What can a gaming industry company do to prevent cybersecurity attacks? For starters, don’t skimp on training employees.
“If you look at the recent cyber breaches that have happened in the gaming industry, almost all of them go back to a breach in cybersecurity training and understanding,” said Bob Becker, a strategic advisor for Speridian Technologies. “Someone came in with a phishing spear, a phishing attack, pivoted, and then took over those particular institutions and ran ransomware where either some decided to settle and some did not.
“But all of it coming back to kind of a lack of compliance to current cybersecurity standards.”
Becker spoke during the webinar “Data Privacy and Security Best Practices in Gaming,” hosted by Jonathan Michaels, the founder and principal of Michaels Strategies, and presented by Speridian Technologies, a government agency licensing solution.
The gaming industry recently has seen multiple cybersecurity breaches. Notably, MGM Resorts and Caesars have been attacked, as has the Nevada Gaming Control Board.
“You’re not going to be able to stop everything,” said Michaels. “But if you put in place the right practices, you are going to be able to have, whether it’s you or your staff, the common sense to say, ‘I probably shouldn’t click on that link, or this might be a risk,’ things like that.”

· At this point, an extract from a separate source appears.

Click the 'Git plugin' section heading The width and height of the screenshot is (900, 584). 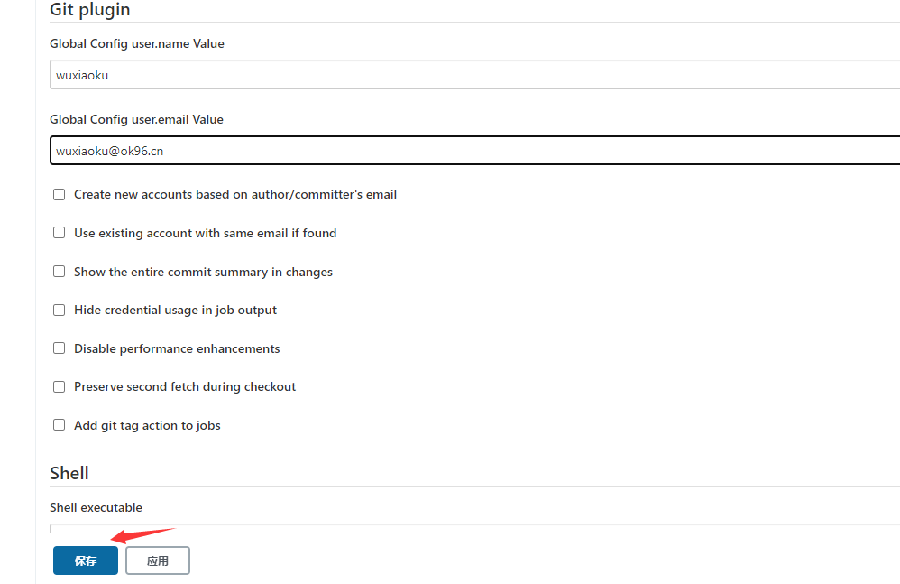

According to Matthew Wein, editor and founder of the Secure Stakes newsletter and a consultant to numerous organizations including the U.S. House committee on Homeland Security, the Center for Internet Security has a tool what will lay out critical tools needed to secure technical environments and networks. Wein maintains that it’s also critical to understand the role of artificial intelligence in cybersecurity attacks and defense.
“(AI) is certainly giving defenders some new tools in their toolbox to help protect things,” Wein said. “It’s also giving, obviously, attackers the ability to quicken the pace of their attacks and also broaden their attack surface.”
Wein noted that the federal government has stepped back regulations and support of cyberattack defenses.
“I think right now, a lot of states and a lot of especially small and medium-sized businesses are really feeling like they have to do a lot more on their own,” Wein said. “But I think that gives an opportunity for some of those entities to work together to try and improve their security.”
Wein said that state regulations, in the absence of federal oversight, have become more important. Some states disallow payment of ransoms to cyber attackers.
“I think that makes decisions a lot easier for some of the lower-level agencies,” Wein said. They don’t have to decide whether to pay the ransom or not. The decision has been made for them.”
Becker said it’s prudent for companies to be constantly on guard. Preparing for cyberattacks used to be an annual or bi-annual occurrence.
“Now, assessments should be happening real time in your environments,” Becker said. “AI coming in has the capability to look at the environment itself. That’s one key thing of real time, kind of assessing your cybersecurity and taking an action, that should be more the stance.”
Becker added that ongoing training of employees is critical to forestalling cyberattacks.
“I find organizations that are doing that have a very aware staff,” Becker said. “They’re paying attention now, they understand how these things are coming in, and they’re less likely to be taken advantage of than if you have an organization that does once a year training for a 15-minute little class that usually comes in one ear and out the other. You want to make this part of the culture.”